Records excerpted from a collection
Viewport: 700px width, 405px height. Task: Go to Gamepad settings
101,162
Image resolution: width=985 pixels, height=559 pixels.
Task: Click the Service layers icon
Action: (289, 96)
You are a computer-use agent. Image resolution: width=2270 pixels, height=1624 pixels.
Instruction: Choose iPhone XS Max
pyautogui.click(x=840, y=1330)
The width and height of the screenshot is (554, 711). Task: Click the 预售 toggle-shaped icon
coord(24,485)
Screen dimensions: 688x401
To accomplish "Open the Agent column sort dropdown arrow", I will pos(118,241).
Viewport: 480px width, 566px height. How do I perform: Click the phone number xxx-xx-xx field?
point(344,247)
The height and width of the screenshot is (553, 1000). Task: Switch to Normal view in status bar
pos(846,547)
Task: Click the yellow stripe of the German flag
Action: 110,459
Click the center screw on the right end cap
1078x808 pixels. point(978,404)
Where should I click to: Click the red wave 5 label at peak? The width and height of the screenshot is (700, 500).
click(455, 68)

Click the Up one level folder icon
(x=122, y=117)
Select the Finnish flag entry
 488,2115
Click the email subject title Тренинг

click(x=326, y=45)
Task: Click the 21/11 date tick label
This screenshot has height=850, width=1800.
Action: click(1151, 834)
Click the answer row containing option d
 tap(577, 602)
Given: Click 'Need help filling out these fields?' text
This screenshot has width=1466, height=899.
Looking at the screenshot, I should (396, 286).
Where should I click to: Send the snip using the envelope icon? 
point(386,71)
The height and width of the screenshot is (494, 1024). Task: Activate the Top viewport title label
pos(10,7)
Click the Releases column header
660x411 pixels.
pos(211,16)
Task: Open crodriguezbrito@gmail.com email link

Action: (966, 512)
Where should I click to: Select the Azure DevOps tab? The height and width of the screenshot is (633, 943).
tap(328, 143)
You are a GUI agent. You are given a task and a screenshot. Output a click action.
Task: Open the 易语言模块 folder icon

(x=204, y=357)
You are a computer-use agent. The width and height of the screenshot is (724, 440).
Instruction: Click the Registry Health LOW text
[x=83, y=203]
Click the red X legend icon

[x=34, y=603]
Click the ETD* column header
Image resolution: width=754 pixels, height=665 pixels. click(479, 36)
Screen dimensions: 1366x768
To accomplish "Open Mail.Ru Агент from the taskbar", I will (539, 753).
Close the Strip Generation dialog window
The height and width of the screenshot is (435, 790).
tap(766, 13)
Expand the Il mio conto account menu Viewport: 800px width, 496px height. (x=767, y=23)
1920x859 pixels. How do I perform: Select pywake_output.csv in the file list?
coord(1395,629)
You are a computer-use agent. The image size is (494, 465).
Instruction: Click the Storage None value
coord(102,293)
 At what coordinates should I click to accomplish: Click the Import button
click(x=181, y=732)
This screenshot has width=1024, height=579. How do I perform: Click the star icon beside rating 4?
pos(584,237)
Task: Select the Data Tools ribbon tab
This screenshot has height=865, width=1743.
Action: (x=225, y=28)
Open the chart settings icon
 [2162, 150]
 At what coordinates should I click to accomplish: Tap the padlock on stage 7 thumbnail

WHAT THE TASK ASKS: Where a line of the records has the string "computer", return that line.

YOUR SOLUTION:
You are a computer-use agent. Image resolution: width=2270 pixels, height=1624 pixels.
You are a computer-use agent. The width and height of the screenshot is (724, 440).
You are a computer-use agent. The image size is (494, 465).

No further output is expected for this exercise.